The Temptation and Fall

This is precisely what is related in the story of the Temptation and Fall.  The serpent’s lead-in is as follows, “Did God really say, ‘You must not eat …?’” (verse 1).  This is the first stage of temptation – to doubt what God commands: “Surely he couldn’t have said that could he?”  It was sowing the seeds of mistrust: “God doesn’t know what he is doing – you know better.” It is to doubt the Father’s love: “God doesn’t have your best interests at heart – He is keeping something back from you.”  The prohibition which seemed a given is now treated as an option. “You know better.”

What’s more, God is referred to in the third person – it is talk about God rather than conversation with God.  Theology is replacing obedience!  The serpent misrepresents God by playing back just enough of God’s speech to open up the possibility of an alternative route to God.  Obedience is being replaced by analysis and calculation, leading to a direct refutation of what God said, “You will not surely die” (verse 4).   This is how we are tempted today.  “Does God really say sex outside marriage is wrong?” “This isn’t stealing; God knows you are taking what they owe you anyway.” “You have to push a few people down in order to get ahead – that’s just how life is.”

And what comes next lies at the heart of all temptation: “When you eat of it your eyes will be opened, and you will be like God, knowing good and evil” (verse 5).  Here is the real meaning of the Fall: it is our rebellion against God – our wanting to be our own god – to control our own lives independently of him.  You see, sin is not disbelief in God – 72% of Canadians[3] and 78% of Americans[4] “believe” in God!  Neither is sin primarily a whole lot of misdemeanours or specific wrong actions.  Sin is putting God aside and not allowing him his rightful place in our lives.  This is sin with a capital S.  This is the condition we are born in and the pattern we ratify in our own lives.  No wonder Paul declared “All have sinned and fall short of the glory of God” (Romans 3:23).

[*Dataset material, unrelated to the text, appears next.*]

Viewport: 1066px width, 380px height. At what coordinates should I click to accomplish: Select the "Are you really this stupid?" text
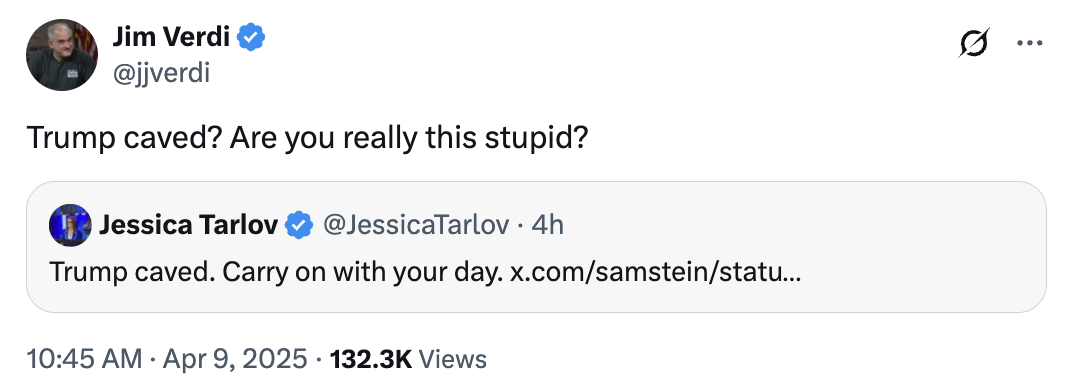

The final stage of the temptation is to rationalize: “When the woman saw that the fruit of the tree was good for food and pleasing to the eye, and also desirable for gaining wisdom, she took some and ate it” (verse 6).  We look at what good results we can gain through the wrong action and we think that justifies our deeds.  Sin is not wanting bad things to happen to us but grasping at good things in the wrong way.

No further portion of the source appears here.